Distributing weapons indiscriminately could well make the EU—volens nolens—a supporter of extremism and even international terrorism. The result—we are adding misery to misery, in order to satisfy the European elites more than the Ukraine itself.

Three Points Deserve to be Highlighted by Way of Conclusion

1. Western Intelligence, Ignored by Policymakers

Military documents found in Ukrainian headquarters in the south of the country confirm that the Ukraine was preparing to attack the Donbass; and that the firing observed by OSCE observers as early as February 16 heralded an imminent outbreak in days or weeks.

Here, some introspection is necessary for the West—either its intelligence services did not see what was happening and they are thus very bad, or the political decision-makers chose not to listen to them. We know that Russian intelligence services have far superior analytical capabilities than their Western counterparts. We also know that the American and German intelligence services had very well understood the situation, since the end of 2021, and knew that the Ukraine was preparing to attack the Donbass.

This allows us to deduce that the American and European political leaders deliberately pushed the Ukraine into a conflict that they knew was lost in advance—for the sole purpose of dealing a political blow to Russia.

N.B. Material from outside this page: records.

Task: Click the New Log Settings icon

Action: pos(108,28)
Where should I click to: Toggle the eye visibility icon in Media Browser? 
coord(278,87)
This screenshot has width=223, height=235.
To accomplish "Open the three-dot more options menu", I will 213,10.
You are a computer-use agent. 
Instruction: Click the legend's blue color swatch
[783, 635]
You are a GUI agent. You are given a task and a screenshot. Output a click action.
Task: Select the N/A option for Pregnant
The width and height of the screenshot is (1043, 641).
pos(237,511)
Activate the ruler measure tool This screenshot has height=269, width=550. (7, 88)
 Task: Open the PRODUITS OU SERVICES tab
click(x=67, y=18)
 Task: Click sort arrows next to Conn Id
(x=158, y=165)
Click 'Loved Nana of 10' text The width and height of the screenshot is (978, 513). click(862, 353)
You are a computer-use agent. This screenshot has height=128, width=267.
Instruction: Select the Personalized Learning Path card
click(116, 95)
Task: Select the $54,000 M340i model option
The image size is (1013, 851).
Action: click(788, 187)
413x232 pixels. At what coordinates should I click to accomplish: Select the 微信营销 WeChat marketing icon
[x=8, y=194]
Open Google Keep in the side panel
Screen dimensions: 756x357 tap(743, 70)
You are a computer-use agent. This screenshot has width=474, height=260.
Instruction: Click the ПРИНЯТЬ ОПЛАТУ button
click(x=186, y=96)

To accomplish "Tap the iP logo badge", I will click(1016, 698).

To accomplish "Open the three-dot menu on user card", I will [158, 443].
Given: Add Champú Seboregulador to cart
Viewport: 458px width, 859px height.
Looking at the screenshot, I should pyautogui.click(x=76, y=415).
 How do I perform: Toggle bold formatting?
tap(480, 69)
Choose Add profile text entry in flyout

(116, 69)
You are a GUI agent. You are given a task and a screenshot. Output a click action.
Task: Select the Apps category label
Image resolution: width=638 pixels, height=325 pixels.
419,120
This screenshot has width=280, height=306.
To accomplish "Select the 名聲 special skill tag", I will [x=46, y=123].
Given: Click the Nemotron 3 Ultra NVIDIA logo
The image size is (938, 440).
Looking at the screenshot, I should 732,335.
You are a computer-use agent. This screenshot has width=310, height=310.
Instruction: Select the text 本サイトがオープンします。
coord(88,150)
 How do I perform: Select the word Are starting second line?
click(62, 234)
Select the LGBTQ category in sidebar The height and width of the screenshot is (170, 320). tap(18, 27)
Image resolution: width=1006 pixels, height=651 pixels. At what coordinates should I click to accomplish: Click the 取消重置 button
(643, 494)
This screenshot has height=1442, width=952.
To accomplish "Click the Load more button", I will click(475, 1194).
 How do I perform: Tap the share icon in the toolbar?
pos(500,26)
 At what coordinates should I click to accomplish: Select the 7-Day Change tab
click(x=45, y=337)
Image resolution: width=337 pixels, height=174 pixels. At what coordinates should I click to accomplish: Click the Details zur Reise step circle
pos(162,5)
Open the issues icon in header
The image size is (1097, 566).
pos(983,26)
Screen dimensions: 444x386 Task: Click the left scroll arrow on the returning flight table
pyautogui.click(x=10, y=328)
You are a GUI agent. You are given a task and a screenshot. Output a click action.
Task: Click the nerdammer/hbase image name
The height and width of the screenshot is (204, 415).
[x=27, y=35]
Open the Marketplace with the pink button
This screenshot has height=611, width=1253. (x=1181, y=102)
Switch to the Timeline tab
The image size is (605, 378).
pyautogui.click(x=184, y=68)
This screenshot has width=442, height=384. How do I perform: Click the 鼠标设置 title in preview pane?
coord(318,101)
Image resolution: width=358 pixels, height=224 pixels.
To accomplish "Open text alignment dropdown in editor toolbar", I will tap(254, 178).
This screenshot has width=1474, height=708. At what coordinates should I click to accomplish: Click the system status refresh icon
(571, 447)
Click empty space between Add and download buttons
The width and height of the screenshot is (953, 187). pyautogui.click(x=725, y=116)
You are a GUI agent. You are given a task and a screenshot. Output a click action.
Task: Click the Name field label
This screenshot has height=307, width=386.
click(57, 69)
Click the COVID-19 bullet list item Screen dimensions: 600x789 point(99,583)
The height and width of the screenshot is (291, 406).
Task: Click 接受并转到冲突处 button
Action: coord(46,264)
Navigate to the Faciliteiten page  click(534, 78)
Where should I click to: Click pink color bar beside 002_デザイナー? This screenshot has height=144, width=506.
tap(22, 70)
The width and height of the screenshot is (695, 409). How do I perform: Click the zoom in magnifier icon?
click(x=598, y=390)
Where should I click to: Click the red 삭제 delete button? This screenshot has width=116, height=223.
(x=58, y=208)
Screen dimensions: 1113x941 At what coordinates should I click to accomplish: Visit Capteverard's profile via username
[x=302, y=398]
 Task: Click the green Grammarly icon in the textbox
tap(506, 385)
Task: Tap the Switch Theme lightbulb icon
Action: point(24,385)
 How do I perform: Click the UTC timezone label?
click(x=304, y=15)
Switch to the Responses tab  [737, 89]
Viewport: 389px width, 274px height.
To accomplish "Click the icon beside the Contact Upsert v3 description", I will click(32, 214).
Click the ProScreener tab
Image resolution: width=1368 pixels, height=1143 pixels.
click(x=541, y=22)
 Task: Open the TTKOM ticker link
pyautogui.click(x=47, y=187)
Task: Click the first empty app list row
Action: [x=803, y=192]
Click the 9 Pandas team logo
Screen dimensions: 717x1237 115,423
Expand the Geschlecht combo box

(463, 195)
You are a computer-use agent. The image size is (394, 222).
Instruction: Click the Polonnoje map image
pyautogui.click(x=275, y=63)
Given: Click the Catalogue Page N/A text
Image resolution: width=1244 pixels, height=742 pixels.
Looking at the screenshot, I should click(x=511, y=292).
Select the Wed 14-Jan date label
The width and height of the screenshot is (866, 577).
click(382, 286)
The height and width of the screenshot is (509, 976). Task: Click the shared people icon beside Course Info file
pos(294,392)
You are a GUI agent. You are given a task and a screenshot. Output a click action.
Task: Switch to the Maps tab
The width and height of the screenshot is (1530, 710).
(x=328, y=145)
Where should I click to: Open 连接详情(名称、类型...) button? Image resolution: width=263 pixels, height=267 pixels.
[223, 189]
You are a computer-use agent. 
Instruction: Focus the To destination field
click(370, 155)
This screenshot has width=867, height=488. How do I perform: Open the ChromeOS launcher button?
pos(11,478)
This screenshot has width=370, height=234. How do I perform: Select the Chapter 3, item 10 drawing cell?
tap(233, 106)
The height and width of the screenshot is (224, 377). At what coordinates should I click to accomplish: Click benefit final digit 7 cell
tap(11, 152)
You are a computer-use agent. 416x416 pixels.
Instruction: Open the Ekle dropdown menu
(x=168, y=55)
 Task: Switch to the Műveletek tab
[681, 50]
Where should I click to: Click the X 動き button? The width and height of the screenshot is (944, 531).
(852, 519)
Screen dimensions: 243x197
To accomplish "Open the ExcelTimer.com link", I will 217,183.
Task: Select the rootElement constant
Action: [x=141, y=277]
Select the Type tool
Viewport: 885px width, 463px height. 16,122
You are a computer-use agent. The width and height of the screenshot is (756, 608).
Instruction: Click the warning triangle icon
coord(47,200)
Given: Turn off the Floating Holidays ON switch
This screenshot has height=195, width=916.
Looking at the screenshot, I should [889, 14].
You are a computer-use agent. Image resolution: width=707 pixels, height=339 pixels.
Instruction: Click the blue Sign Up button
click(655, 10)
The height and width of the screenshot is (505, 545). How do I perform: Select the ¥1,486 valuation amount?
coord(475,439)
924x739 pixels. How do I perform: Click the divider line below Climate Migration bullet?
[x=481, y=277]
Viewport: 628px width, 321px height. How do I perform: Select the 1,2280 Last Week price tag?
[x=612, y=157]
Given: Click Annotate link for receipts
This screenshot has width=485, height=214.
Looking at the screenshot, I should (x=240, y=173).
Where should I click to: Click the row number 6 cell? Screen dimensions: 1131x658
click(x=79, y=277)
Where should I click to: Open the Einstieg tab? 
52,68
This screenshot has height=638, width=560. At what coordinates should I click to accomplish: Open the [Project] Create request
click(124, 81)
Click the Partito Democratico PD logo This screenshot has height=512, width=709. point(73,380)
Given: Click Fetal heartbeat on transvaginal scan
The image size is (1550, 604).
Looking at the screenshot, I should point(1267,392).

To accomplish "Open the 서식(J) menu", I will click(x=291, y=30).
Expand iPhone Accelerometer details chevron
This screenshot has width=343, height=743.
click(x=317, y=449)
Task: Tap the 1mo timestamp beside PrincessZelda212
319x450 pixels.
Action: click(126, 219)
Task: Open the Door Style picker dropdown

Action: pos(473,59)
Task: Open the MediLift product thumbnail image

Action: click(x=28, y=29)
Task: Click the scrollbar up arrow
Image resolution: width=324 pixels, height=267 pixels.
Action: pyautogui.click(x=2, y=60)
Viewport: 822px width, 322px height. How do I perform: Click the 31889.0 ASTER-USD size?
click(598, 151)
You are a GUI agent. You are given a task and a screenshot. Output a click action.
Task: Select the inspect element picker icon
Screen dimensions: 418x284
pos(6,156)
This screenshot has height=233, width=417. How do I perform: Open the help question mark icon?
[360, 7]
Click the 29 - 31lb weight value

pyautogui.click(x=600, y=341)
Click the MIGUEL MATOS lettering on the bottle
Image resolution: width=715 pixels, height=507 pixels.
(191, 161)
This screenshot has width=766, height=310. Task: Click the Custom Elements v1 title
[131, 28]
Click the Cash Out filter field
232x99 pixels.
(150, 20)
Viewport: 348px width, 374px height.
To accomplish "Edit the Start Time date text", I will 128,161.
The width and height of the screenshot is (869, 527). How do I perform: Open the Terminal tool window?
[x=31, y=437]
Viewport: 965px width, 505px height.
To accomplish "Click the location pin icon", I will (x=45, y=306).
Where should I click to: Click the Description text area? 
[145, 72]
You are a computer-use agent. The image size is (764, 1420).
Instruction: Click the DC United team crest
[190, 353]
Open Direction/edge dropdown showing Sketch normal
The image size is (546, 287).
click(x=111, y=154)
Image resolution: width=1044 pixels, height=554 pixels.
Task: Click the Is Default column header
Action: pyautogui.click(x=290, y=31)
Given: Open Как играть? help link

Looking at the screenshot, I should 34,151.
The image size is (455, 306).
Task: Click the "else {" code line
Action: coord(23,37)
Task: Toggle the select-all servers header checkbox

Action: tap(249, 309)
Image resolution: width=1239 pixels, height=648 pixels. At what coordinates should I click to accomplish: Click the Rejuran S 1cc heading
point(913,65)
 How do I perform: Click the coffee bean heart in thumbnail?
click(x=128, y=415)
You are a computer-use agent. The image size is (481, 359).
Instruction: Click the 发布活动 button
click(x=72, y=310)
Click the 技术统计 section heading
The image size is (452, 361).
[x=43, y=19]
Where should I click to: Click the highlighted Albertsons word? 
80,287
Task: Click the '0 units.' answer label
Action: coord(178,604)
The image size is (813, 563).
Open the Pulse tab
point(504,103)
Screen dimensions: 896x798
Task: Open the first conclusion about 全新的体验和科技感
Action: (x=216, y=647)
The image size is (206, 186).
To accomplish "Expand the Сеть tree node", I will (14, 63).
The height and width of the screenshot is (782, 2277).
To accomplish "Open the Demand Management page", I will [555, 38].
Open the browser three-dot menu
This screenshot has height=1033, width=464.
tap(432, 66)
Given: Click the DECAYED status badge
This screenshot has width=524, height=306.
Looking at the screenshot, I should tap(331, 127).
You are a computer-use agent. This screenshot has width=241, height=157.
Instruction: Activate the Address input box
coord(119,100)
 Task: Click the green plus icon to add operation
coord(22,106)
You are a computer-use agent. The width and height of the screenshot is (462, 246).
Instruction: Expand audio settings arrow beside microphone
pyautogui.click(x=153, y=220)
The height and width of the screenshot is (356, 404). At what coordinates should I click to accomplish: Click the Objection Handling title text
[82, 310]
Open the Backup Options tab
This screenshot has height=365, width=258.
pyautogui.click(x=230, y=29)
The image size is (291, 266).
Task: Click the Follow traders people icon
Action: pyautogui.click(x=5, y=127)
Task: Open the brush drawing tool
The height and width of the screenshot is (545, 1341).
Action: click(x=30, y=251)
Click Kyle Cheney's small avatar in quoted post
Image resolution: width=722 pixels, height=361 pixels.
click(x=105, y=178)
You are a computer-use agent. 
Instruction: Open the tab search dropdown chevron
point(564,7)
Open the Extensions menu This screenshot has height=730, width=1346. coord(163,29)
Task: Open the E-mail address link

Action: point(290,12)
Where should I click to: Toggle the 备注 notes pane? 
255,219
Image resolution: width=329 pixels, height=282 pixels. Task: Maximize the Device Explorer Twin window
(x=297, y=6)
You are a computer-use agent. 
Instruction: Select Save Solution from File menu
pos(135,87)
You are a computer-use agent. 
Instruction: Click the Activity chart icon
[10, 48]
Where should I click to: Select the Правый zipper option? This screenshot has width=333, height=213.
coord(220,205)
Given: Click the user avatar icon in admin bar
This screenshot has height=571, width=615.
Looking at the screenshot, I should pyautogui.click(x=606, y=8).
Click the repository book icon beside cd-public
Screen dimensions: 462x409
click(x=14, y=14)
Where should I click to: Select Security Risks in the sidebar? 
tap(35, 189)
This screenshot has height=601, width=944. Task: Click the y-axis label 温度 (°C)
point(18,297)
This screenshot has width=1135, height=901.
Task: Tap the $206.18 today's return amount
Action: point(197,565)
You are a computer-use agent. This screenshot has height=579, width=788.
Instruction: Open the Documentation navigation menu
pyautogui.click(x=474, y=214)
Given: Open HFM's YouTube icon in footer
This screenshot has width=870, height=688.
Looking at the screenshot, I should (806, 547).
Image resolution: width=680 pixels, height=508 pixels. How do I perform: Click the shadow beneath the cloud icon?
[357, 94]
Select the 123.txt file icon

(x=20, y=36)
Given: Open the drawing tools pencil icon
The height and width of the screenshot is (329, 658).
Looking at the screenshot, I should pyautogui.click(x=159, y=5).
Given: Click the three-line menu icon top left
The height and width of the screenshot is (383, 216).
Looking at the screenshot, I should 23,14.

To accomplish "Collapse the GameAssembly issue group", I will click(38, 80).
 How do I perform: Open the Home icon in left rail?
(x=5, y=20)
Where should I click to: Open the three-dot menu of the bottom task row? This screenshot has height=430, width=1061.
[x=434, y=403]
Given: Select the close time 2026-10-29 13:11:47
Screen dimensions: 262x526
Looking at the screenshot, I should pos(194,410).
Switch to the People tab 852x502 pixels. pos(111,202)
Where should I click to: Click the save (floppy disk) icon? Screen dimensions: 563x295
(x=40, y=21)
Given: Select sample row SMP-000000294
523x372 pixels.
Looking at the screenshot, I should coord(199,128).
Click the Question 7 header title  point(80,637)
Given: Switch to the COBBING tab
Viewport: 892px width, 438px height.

The reason Zelensky did not deploy his forces to the Russian border, and repeatedly stated that his large neighbor would not attack him, was presumably because he thought he was relying on Western deterrence. This is what he told CNN on March 20th—he was clearly told that the Ukraine would not be part of NATO, but that publicly they would say the opposite. The Ukraine was thus instrumentalized to affect Russia. The objective was the closure of the North Stream 2 gas pipeline, announced on February 8th, by Joe Biden, during the visit of Olaf Scholz; and which was followed by a barrage of sanctions.

2. Broken Diplomacy

Clearly, since the end of 2021, no effort has been made by the West to reactivate the Minsk agreements, as evidenced by the reports of visits and telephone conversations, notably between Emmanuel Macron and Vladimir Putin. However, France, as guarantor of the Minsk Agreements, and as a permanent member of the United Nations Security Council, has not respected its commitments, which has led to the situation that the Ukraine is experiencing today. There is even a feeling that the West has sought to add fuel to the fire since 2014.

Thus, Vladimir Putin’s placing of nuclear forces on alert on February 27 was presented by our media and politicians as an irrational act or blackmail. What is forgotten is that it followed the thinly veiled threat made by Jean-Yves Le Drian, three days earlier, that NATO could use nuclear weapons. It is very likely that Putin did not take this “threat” seriously, but wanted to push Western countries—and France in particular—to abandon the use of excessive language.

3. The Vulnerability of Europeans to Manipulation is Increasing

Today, the perception propagated by our media is that the Russian offensive has broken down; that Vladimir Putin is crazyirrational and therefore ready to do anything to break the deadlock in which he supposedly finds himself. In this totally emotional context, the question asked by Republican Senator Marco Rubio during Victoria Nuland’s hearing before Congress was strange, to say the least: “If there is a biological or chemical weapon incident or attack inside the Ukraine, is there any doubt in your mind that 100% it would be the Russians behind it?” Naturally, she answered that there is no doubt. Yet there is absolutely no indication that the Russians are using such weapons. Besides, the Russians finished destroying their stockpiles in 2017, while the Americans have not yet destroyed theirs.

Perhaps this means nothing. But in the current atmosphere, all the conditions are now met for an incident to happen that would push the West to become more involved, in some form, in the Ukrainian conflict (a “false-flag” incident).